Render every line of the material below as a Markdown table with the columns Row and Text. Number the rows in order and leave out blank lines.

+++

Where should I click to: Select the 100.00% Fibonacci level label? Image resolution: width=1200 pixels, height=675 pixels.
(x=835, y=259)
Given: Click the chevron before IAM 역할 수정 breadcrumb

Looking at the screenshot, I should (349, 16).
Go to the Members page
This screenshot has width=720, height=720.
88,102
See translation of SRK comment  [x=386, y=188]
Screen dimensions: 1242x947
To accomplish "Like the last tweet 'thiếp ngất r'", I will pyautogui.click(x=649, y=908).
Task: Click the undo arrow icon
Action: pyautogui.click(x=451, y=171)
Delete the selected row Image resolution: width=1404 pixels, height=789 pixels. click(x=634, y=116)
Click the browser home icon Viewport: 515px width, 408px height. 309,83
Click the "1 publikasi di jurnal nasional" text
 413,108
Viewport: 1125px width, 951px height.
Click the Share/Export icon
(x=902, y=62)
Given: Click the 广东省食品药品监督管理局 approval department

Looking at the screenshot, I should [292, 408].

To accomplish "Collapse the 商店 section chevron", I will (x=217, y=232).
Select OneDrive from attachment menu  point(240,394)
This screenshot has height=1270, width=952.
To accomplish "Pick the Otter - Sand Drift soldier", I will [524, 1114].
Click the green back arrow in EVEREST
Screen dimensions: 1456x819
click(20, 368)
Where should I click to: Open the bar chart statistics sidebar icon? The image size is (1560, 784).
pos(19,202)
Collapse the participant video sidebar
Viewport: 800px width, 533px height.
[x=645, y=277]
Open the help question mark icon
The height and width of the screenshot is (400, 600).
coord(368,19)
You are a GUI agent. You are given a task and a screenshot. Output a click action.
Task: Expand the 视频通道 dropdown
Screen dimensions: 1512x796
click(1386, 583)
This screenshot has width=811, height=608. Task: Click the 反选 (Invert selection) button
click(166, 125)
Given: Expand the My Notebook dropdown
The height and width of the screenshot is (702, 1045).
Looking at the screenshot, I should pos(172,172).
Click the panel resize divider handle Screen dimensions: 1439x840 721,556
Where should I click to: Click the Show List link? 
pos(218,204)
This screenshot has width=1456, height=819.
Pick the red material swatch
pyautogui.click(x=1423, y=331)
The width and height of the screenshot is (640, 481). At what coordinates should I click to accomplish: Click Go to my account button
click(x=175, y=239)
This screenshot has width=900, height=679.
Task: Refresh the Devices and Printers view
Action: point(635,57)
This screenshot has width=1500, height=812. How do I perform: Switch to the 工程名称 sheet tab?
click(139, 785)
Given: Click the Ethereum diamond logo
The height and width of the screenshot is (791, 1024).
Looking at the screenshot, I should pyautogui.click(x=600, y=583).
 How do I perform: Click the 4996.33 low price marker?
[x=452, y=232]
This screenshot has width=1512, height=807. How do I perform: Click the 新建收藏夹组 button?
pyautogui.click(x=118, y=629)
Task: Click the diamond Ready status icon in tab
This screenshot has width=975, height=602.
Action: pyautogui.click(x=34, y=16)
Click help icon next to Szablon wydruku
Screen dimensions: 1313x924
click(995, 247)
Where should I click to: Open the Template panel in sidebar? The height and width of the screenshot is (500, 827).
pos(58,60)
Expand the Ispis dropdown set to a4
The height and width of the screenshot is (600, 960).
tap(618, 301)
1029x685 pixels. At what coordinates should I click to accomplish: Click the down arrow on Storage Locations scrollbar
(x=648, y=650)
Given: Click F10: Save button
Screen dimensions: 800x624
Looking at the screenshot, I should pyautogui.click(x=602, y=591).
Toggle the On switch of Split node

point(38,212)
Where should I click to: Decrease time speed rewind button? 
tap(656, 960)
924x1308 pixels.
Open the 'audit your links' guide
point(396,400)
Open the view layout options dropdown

+++

* **Answer to the task**
| Row | Text |
|---|---|
| 1 | Where should I click to: Select the 100.00% Fibonacci level label? Image resolution: width=1200 pixels, height=675 pixels. |
| 2 | (x=835, y=259) |
| 3 | Given: Click the chevron before IAM 역할 수정 breadcrumb |
| 4 | Looking at the screenshot, I should (349, 16). |
| 5 | Go to the Members page |
| 6 | This screenshot has width=720, height=720. |
| 7 | 88,102 |
| 8 | See translation of SRK comment  [x=386, y=188] |
| 9 | Screen dimensions: 1242x947 |
| 10 | To accomplish "Like the last tweet 'thiếp ngất r'", I will pyautogui.click(x=649, y=908). |
| 11 | Task: Click the undo arrow icon |
| 12 | Action: pyautogui.click(x=451, y=171) |
| 13 | Delete the selected row Image resolution: width=1404 pixels, height=789 pixels. click(x=634, y=116) |
| 14 | Click the browser home icon Viewport: 515px width, 408px height. 309,83 |
| 15 | Click the "1 publikasi di jurnal nasional" text |
| 16 |  413,108 |
| 17 | Viewport: 1125px width, 951px height. |
| 18 | Click the Share/Export icon |
| 19 | (x=902, y=62) |
| 20 | Given: Click the 广东省食品药品监督管理局 approval department |
| 21 | Looking at the screenshot, I should [292, 408]. |
| 22 | To accomplish "Collapse the 商店 section chevron", I will (x=217, y=232). |
| 23 | Select OneDrive from attachment menu  point(240,394) |
| 24 | This screenshot has height=1270, width=952. |
| 25 | To accomplish "Pick the Otter - Sand Drift soldier", I will [524, 1114]. |
| 26 | Click the green back arrow in EVEREST |
| 27 | Screen dimensions: 1456x819 |
| 28 | click(20, 368) |
| 29 | Where should I click to: Open the bar chart statistics sidebar icon? The image size is (1560, 784). |
| 30 | pos(19,202) |
| 31 | Collapse the participant video sidebar |
| 32 | Viewport: 800px width, 533px height. |
| 33 | [x=645, y=277] |
| 34 | Open the help question mark icon |
| 35 | The height and width of the screenshot is (400, 600). |
| 36 | coord(368,19) |
| 37 | You are a GUI agent. You are given a task and a screenshot. Output a click action. |
| 38 | Task: Expand the 视频通道 dropdown |
| 39 | Screen dimensions: 1512x796 |
| 40 | click(1386, 583) |
| 41 | This screenshot has width=811, height=608. Task: Click the 反选 (Invert selection) button |
| 42 | click(166, 125) |
| 43 | Given: Expand the My Notebook dropdown |
| 44 | The height and width of the screenshot is (702, 1045). |
| 45 | Looking at the screenshot, I should pos(172,172). |
| 46 | Click the panel resize divider handle Screen dimensions: 1439x840 721,556 |
| 47 | Where should I click to: Click the Show List link?  |
| 48 | pos(218,204) |
| 49 | This screenshot has width=1456, height=819. |
| 50 | Pick the red material swatch |
| 51 | pyautogui.click(x=1423, y=331) |
| 52 | The width and height of the screenshot is (640, 481). At what coordinates should I click to accomplish: Click Go to my account button |
| 53 | click(x=175, y=239) |
| 54 | This screenshot has width=900, height=679. |
| 55 | Task: Refresh the Devices and Printers view |
| 56 | Action: point(635,57) |
| 57 | This screenshot has width=1500, height=812. How do I perform: Switch to the 工程名称 sheet tab? |
| 58 | click(139, 785) |
| 59 | Given: Click the Ethereum diamond logo |
| 60 | The height and width of the screenshot is (791, 1024). |
| 61 | Looking at the screenshot, I should pyautogui.click(x=600, y=583). |
| 62 |  How do I perform: Click the 4996.33 low price marker? |
| 63 | [x=452, y=232] |
| 64 | This screenshot has width=1512, height=807. How do I perform: Click the 新建收藏夹组 button? |
| 65 | pyautogui.click(x=118, y=629) |
| 66 | Task: Click the diamond Ready status icon in tab |
| 67 | This screenshot has width=975, height=602. |
| 68 | Action: pyautogui.click(x=34, y=16) |
| 69 | Click help icon next to Szablon wydruku |
| 70 | Screen dimensions: 1313x924 |
| 71 | click(995, 247) |
| 72 | Where should I click to: Open the Template panel in sidebar? The height and width of the screenshot is (500, 827). |
| 73 | pos(58,60) |
| 74 | Expand the Ispis dropdown set to a4 |
| 75 | The height and width of the screenshot is (600, 960). |
| 76 | tap(618, 301) |
| 77 | 1029x685 pixels. At what coordinates should I click to accomplish: Click the down arrow on Storage Locations scrollbar |
| 78 | (x=648, y=650) |
| 79 | Given: Click F10: Save button |
| 80 | Screen dimensions: 800x624 |
| 81 | Looking at the screenshot, I should pyautogui.click(x=602, y=591). |
| 82 | Toggle the On switch of Split node |
| 83 | point(38,212) |
| 84 | Where should I click to: Decrease time speed rewind button?  |
| 85 | tap(656, 960) |
| 86 | 924x1308 pixels. |
| 87 | Open the 'audit your links' guide |
| 88 | point(396,400) |
| 89 | Open the view layout options dropdown |